- REQUIRED WORK: Copy the items below verbatim, starting with the line that contains "This screenshot has height=566, width=955." and going on through the line that contains "(185, 240).", with both ends included. Leave the pictures out of your copy.

-------- SOURCE INFORMATION

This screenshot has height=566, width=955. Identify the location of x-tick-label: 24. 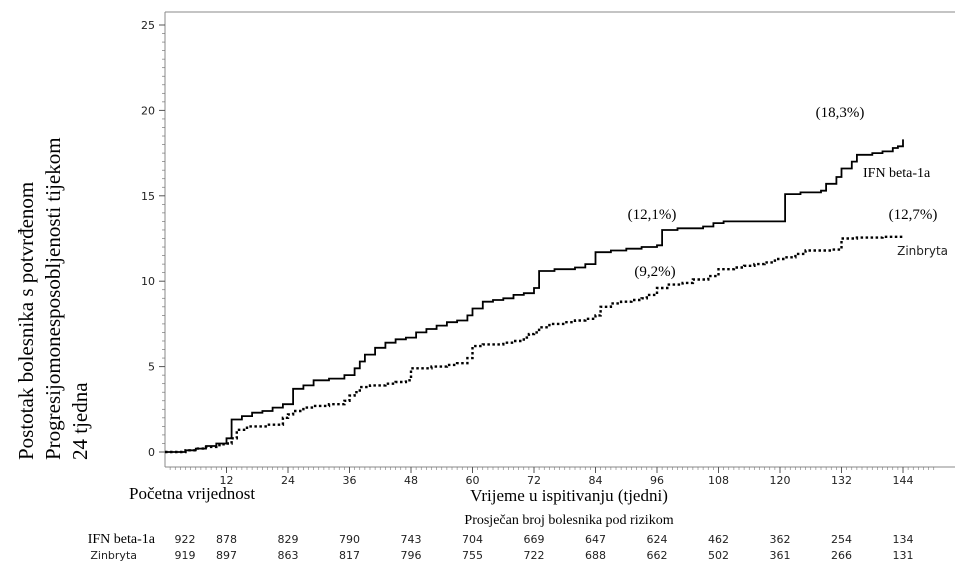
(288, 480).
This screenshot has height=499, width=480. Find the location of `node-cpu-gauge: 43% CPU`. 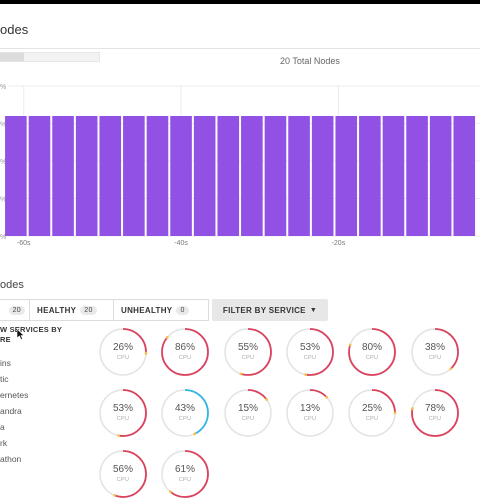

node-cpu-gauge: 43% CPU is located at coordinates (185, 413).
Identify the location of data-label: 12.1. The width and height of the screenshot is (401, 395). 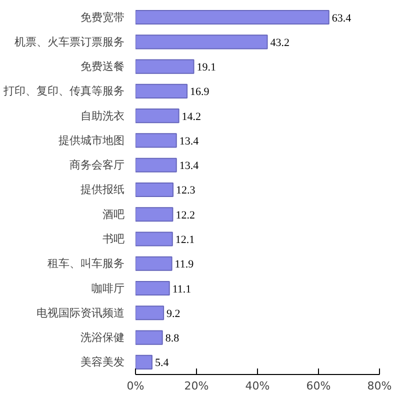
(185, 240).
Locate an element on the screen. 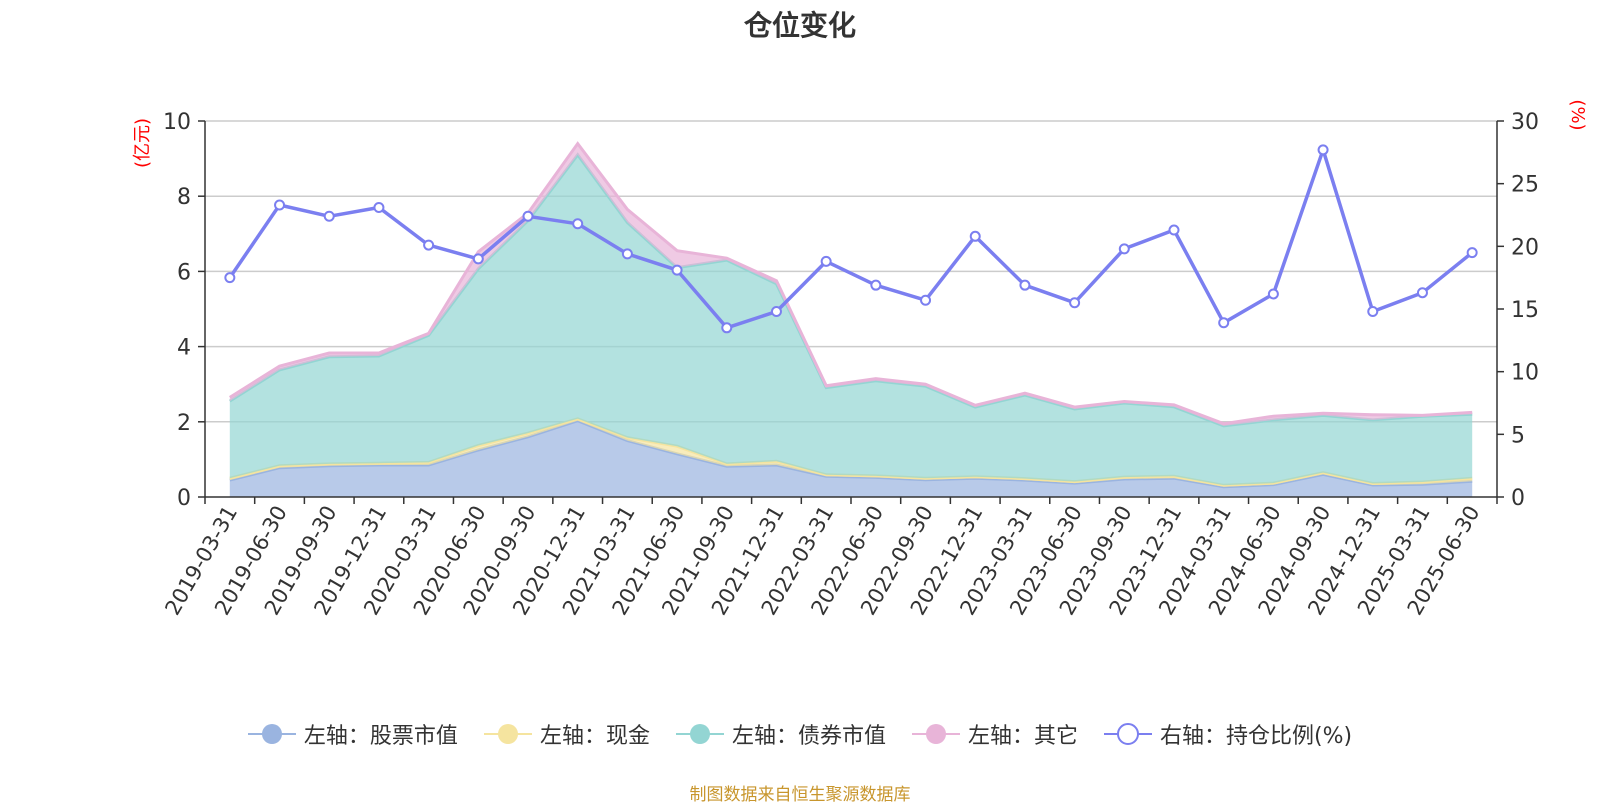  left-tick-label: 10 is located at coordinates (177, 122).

----------------
-------- SOURCE INFORMATION

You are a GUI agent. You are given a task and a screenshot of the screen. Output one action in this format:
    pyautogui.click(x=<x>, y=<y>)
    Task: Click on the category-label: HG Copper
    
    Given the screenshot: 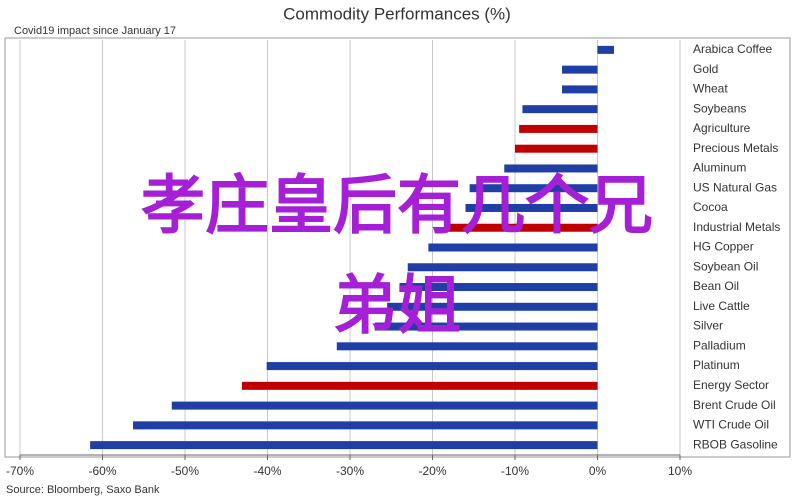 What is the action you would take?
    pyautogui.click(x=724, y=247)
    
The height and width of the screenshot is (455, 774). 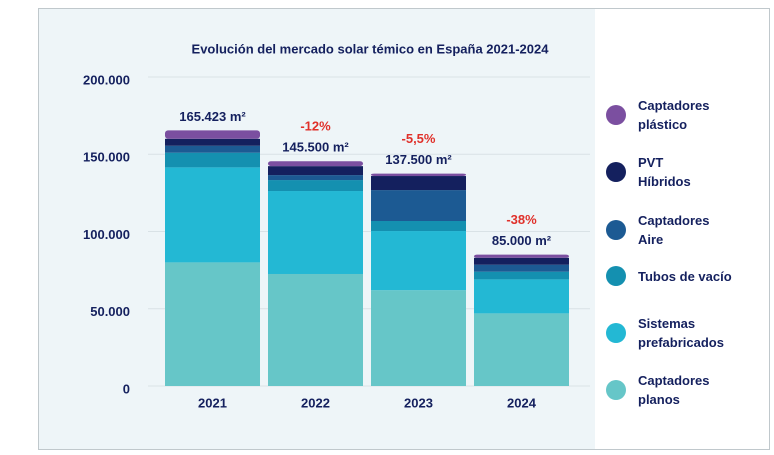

----------------
-------- SOURCE INFORMATION

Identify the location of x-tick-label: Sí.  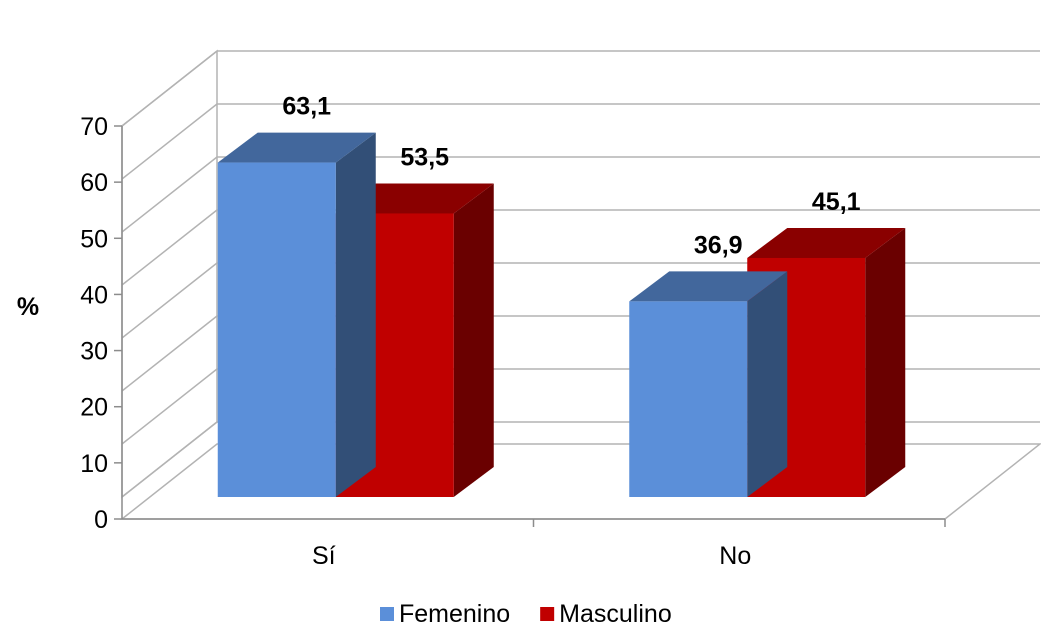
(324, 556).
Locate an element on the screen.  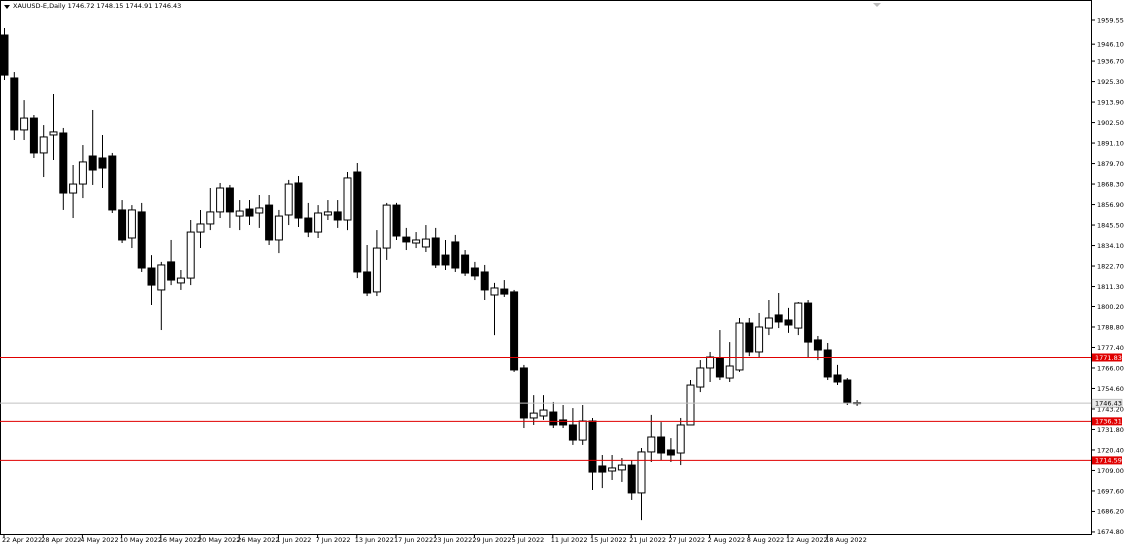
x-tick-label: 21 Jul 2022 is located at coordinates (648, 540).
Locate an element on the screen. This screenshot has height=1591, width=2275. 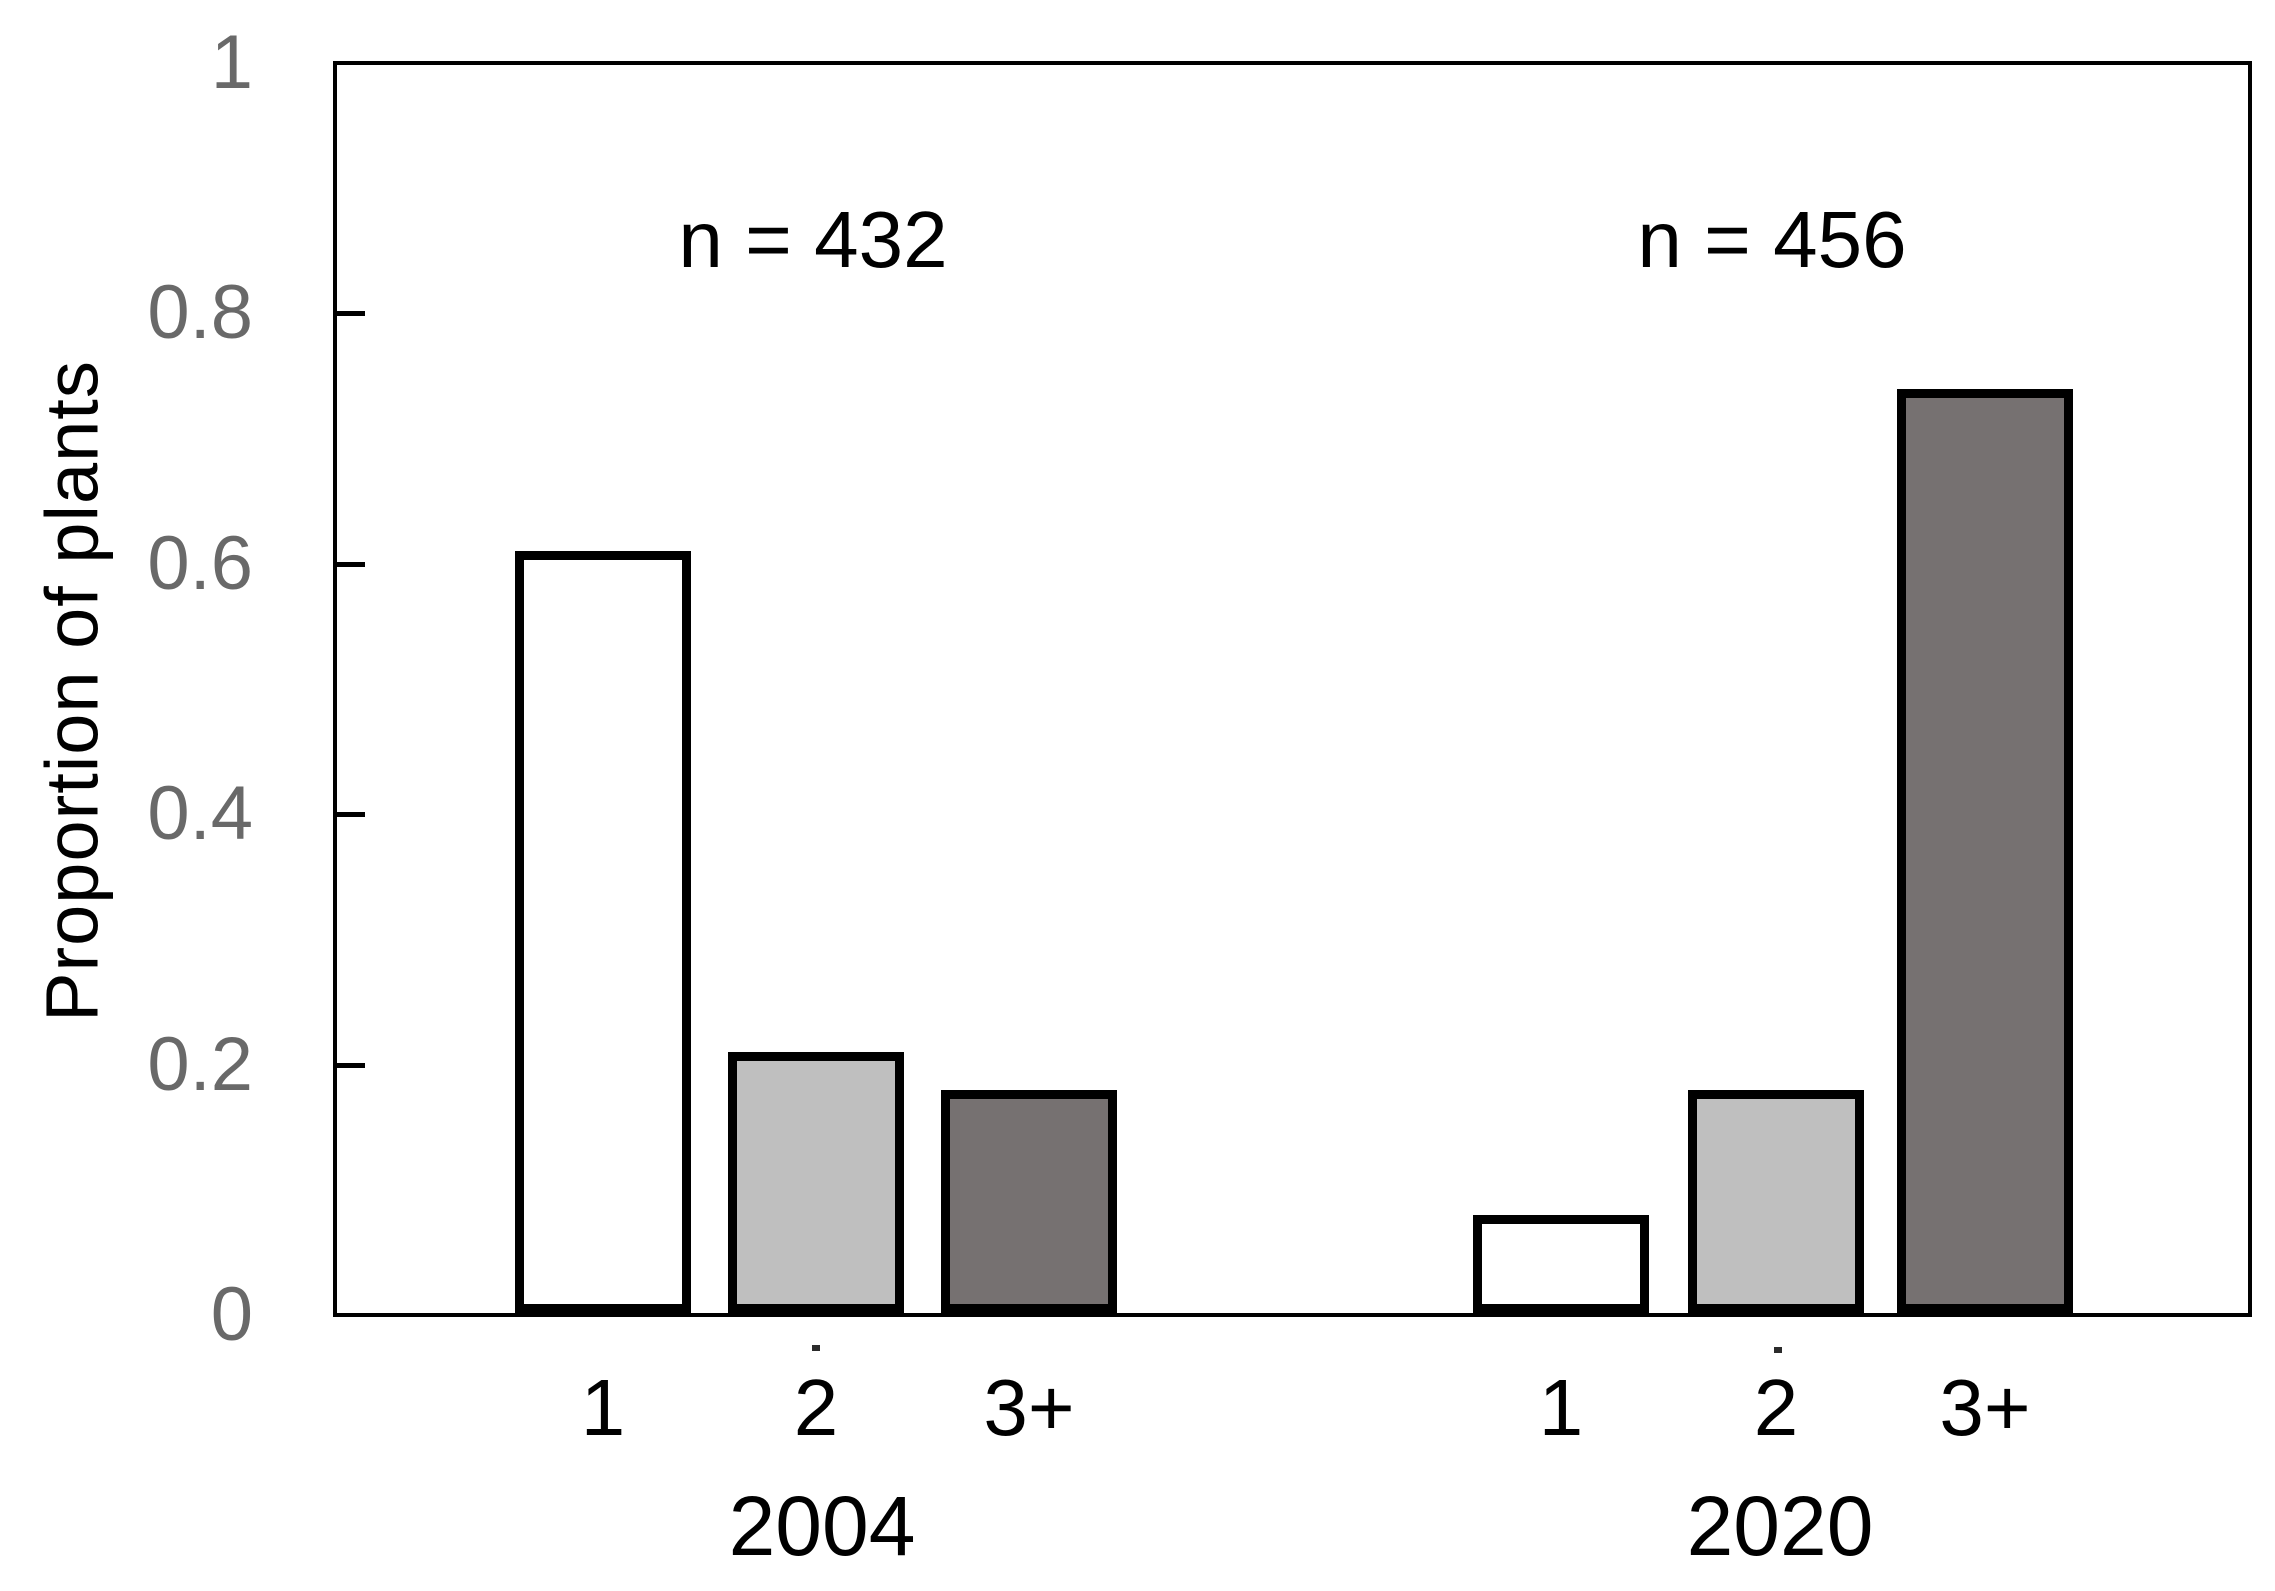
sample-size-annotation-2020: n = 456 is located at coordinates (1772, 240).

----------------

- ANSWER BOX:
This screenshot has height=566, width=955. Identify the location of x-tick-label: 24. 
(288, 480).
This screenshot has height=499, width=480. Find the location of `node-cpu-gauge: 43% CPU`. 

node-cpu-gauge: 43% CPU is located at coordinates (185, 413).
Identify the location of data-label: 12.1. The width and height of the screenshot is (401, 395). 
(185, 240).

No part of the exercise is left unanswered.